Pastor’s Corner – April 14, 2024

I want to share with you two prayers from a book I highly recommend, Black Liturgies by Cole Arthur Riley. She wrote this book to create a safe spiritual space in the midst of ongoing national racial violence, anti-Black rhetoric in many Christian spaces, traumas from white Christian nationalism and religious homophobia. This book is a work of healing and empowerment, centering Black emotion, Black memory, and Black body; the question of what it means to be human in a world of both beauty and pain. May these prayers deepen our faith during Easter season. 

God who rose, 

Resurrect us. We’ve belonged to communities, workplaces, and spiritual spaces that have demanded our death far more than they ever advocated for our life. They ask us to “die to self,” the ambiguity of the command like grabbing a knife by its blade. No longer will we mirror the hand of neglect that the world uses daily. Let joy find us today. Remind us that any spirituality which is always death, never resurrection, is a farce. What liberation we taste today, may we crave in full as we refuse to wander back to the chains that once held us. May joy find us. Not a joy absent of story or sorrow, but a joy whose allegiance is to memory. A joy that is not quick to forget the agony of Good Friday or dismiss the doubt of Silent Saturday. May we remember and rise to meet hope nonetheless, knowing our liberation is whispering up at us from its empty grave. Amen. 

God of shalom 

Here we are dangling one another from the precipice without care or concern for our collective fate.
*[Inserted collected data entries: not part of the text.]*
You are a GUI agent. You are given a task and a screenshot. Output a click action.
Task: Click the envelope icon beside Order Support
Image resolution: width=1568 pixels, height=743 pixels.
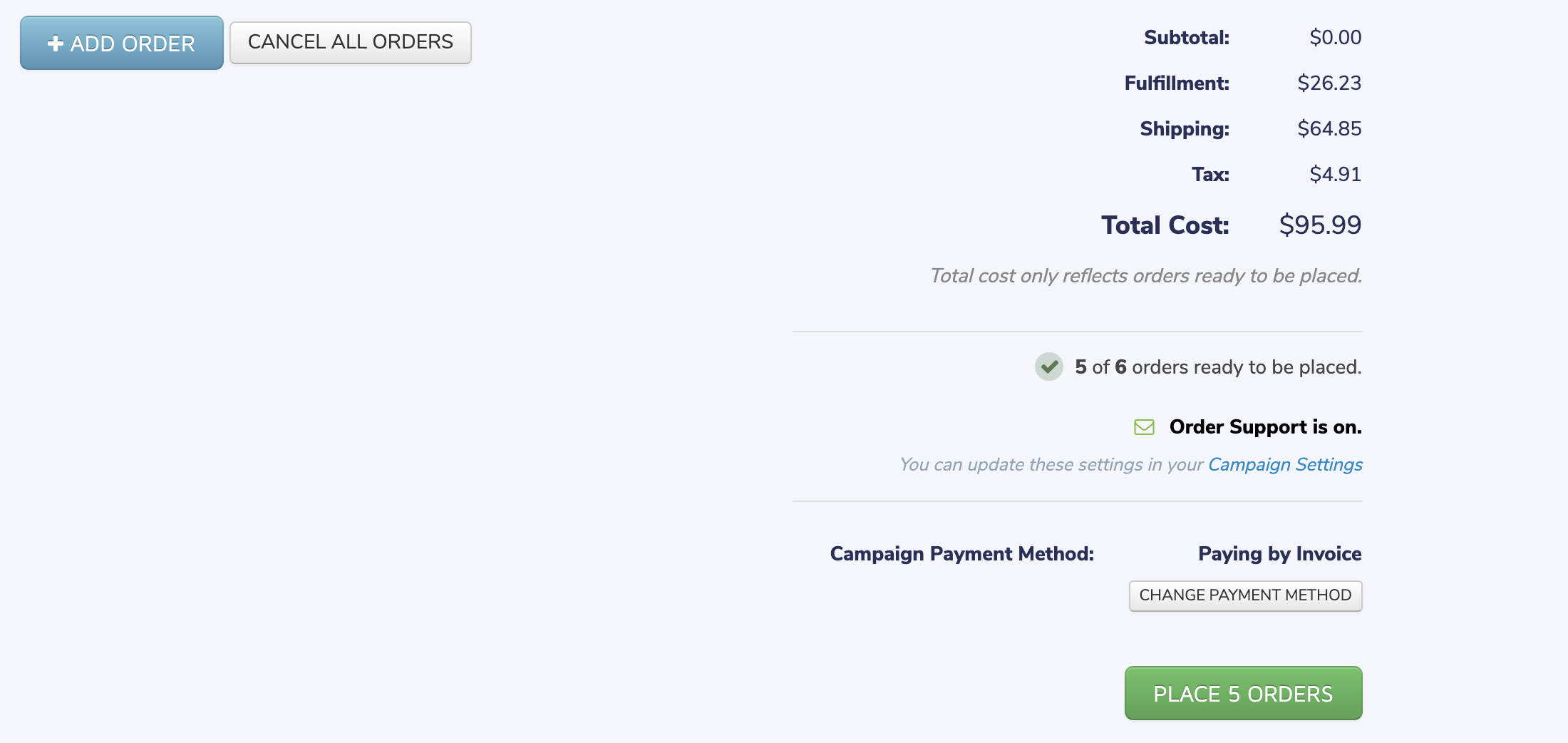1144,427
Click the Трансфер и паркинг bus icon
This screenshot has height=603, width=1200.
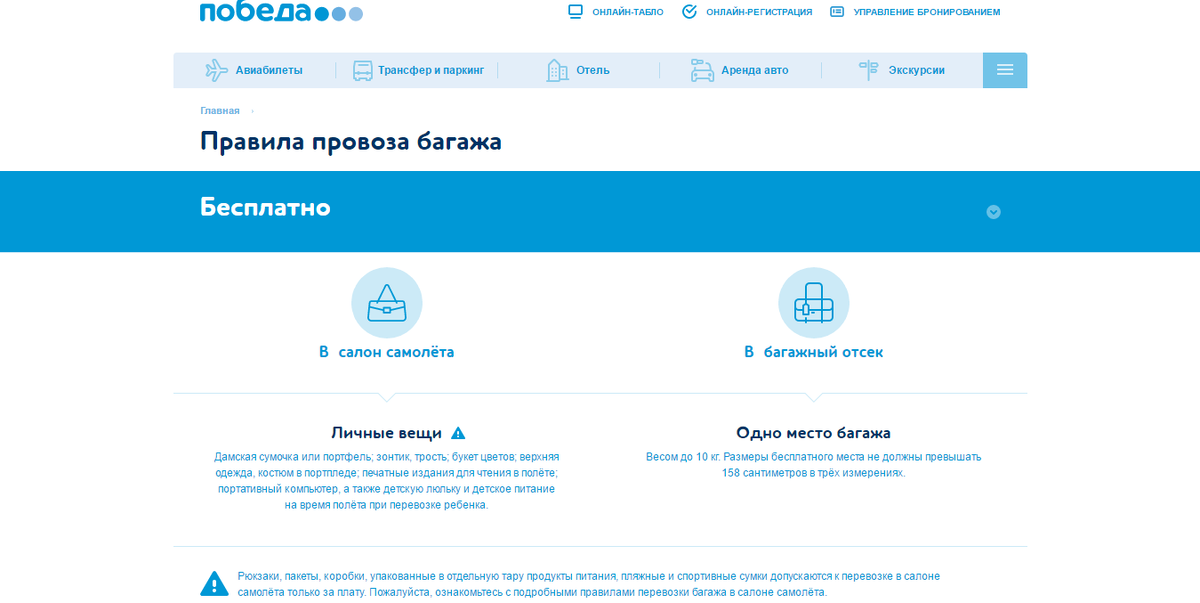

We have lost sight of our own faces, risking our humanity in favor of supremacy. Guide us away from the edge of our undoing. Show us what it means to be people of deep and abiding reverence for the beauty and connectedness of everything everywhere. Train us out of habits of degradation and artifice–incessantly competing to be worth more, to be loved more. Remind us that we don’t need to exalt humanity over any other piece of creation in order to be worth something. Keep us from the delusion of our dominion over earth, sky, or star. We are no greater. Remind us that the dust beneath us transcends our own humble existence, and let our hardened exteriors soften in the presence of safety. May any honor we’ve withheld from one another be doubled in the presence of reparation and forgiveness. We won’t get free alone. Keep us human. Amen.